** START Text section **

# Last names/Birth certificate?



## sparkswillfly

Me and my OH live together but arent married. Not sure we will ever be married to be honest. I always thought that I wanted the baby to have his last name but recently I think I have changed my mind. What happens if my some miracle we do end up married and I want the baby to have his name? 

Could I get it officially changed on the birth certificate?


----------



## alice&bump

i dont thnk you can have the birth cert changed, but yiou can change his/her namr by deed pole


----------



## Dragonfly

Apparently the dads name always goes on. But I want mine in there also, only on the birth cert though as we arnt married either. I know people who change their names without deed pole! my mate has two second names, he uses his mums maiden name and then sometimes the dads. Not sure why but he has two second names.


----------



## Hevz

Dragonfly said:


> Apparently the dads name always goes on. But I want mine in there also

Nope....dad's name doesn't have to go on at all. You can give baby whatever name you like. 

If you're not married, Dad also has to be at the registry office with you to put his name on the certificate. If you're married he doesn't need to be there.


----------



## elm

Me and my DP aren't married either, we're planning on doing it at some point when we get round to it. After lots of discussions on the subject we've decided to go double barrelled so LO will have both our surnames then when we get married we'll take each others surnames too so eventually we'll all have the same double barrelled surname.

I didn't want to change my surname unless DP was too and I didn't want LO to not have my name so this way works well for us. DPs mum said that she think that the mothers name has to come first in double barrelled names and I don't want that as it doesn't sound as nice so am going to look into that.

Re your original question I think you can change the name of your child when you do get married but not officially so, for example, your son / daughter can have it's new name on it's exercise books but not on the register and the birth certificate would stay the same. Think that's until they can change their own name at 16.

x


----------



## Shifter

The law is changing so that the father has to be listed on the birth certificate, but you can name the child what ever you want; your surname, the father's, double-barrelled, something else entirely! (The certificate will have both parents' names and the child's name, previously the father could be left off.)

If you do get married, and you decide that you want to change yours and the child's name you can do this very easily for pretty much all casual use. I know that you can have a different name on your passport to that on your birth certificate if you can demonstrate reasonable grounds for a change, such as a marriage certificate. The once your passport has been changed all other official use can follow. If a woman can do this for herself after marriage I see no reason why the same couldn't be done for a child.

I knew lots of people back in school whose mums remarried and the kids names changed on all school registers etc, apparently automatically. My (half) brother took my dad's name without having to jump through hoops. I think my mum had to write a letter to the passport office explaining. She did this for me too when I wanted my middle name on my passport - it isn't on my birth certificate.

Elm: When double barrelling you can put the names whichever way around you want.

** END Text section **
** START Excerpted records **

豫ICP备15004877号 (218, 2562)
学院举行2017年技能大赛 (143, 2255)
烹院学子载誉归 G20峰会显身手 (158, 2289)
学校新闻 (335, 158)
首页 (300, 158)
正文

** END Excerpted records **

## Exercise set
**A)** In the thread about baby surnames, what does Shifter tell Elm about the order of a double-barrelled name?
**B)** Print the part of the thread about baby surnames that opens with the words containing "If you're not" and closes with "double barrelled surname.".
**C)** Go on with the thread about baby surnames from the point where it stops.
The lines above are separate material from the thread about baby surnames.

## Answers by task
**A)** The names can go whichever way around you want.

**B)**
If you're not married, Dad also has to be at the registry office with you to put his name on the certificate. If you're married he doesn't need to be there.


----------



## elm

Me and my DP aren't married either, we're planning on doing it at some point when we get round to it. After lots of discussions on the subject we've decided to go double barrelled so LO will have both our surnames then when we get married we'll take each others surnames too so eventually we'll all have the same double barrelled surname.

**C)**
I kept my name exactly as it was when I got married, including the title: Ms. The child(ren) will have my surname. My hubby doesn't like his surname much, whereas I have very strong feelings about keeping my family name running. He will probably never change his name by deed poll, but he doesn't mind if teachers etc assume he is Mr [my surname].


----------



## HatterasSarah

Ive always thought it was pretty standard that if you're with someone, and you two have a baby, the baby takes the dad's last name. I would do that simply because if you do get married, it would be strange if your last name, and your husbands last name were different than your child's last name. Or, you could always do double barreled. whichever!


----------



## Shifter

HatterasSarah said:


> Ive always thought it was pretty standard that if you're with someone, and you two have a baby, the baby takes the dad's last name. I would do that simply because if you do get married, it would be strange if your last name, and your husbands last name were different than your child's last name. Or, you could always do double barreled. whichever!

Maybe it's different in the USA, but from my experience here in the UK, it's more common for unmarried couples to give the child the mother's surname, or double barrel them.


----------



## beancounter

Shifter said:


> HatterasSarah said:
> 
> 
> Ive always thought it was pretty standard that if you're with someone, and you two have a baby, the baby takes the dad's last name. I would do that simply because if you do get married, it would be strange if your last name, and your husbands last name were different than your child's last name. Or, you could always do double barreled. whichever!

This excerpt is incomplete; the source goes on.